Reputation: 3020
I would like to use dplyr to select certain columns that match to a string vector.
one <- seq(1:10)
two <- rnorm(10)
three <- runif(10, 1, 2)
four <- -10:-1
df <- data.frame(one, two, three, four)
vars <- c('on', 'thr')
I want to select only the columns in df whose titles start with'on' or 'thr':
dplyr::select_(df, starts_with(vars))
However, the above is not working.
Upvotes: 4
Views: 16529
Reputation: 546
Here is a solution using starts_with
:
df %>%
select(map(c('on', 'thr'),
starts_with,
vars = colnames(.)) %>%
unlist())
Basically, the idea is to apply the starts_with
function to the vector of names by using map
.
But to get it to work, one must add the argument vars
(the list of colnames), and then unlist the result of map
to get the vector of positions.
This solution expands the one of Chrisss to the case where there are several matches for at least one entry.
Upvotes: 1
Reputation: 1731
Presumably you know in advance, because you're coding it in, what column name matches you want, so you could use
select(starts_with("on"), starts_with("thr"))
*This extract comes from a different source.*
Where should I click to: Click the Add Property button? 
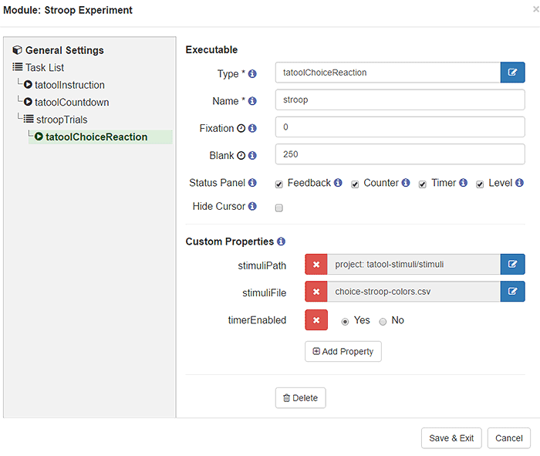pyautogui.click(x=343, y=351)
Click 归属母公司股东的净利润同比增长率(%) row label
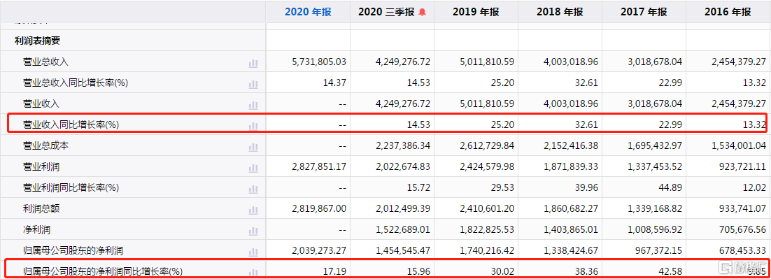Viewport: 771px width, 279px height. tap(103, 271)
Ah, I see Tony Ladson essentiall suggested this already. Depending on your exact use case, though, I don't see a need to get them from a vector.
Upvotes: 4
Reputation: 57686
The various selection helper functions in dplyr are meant to take only a single character string for matching. You can get around this by combining your strings into one regular expression and using matches
:
vars <- paste0("^(", paste(vars, collapse="|"), ")")
select(df, matches(vars))
Upvotes: 6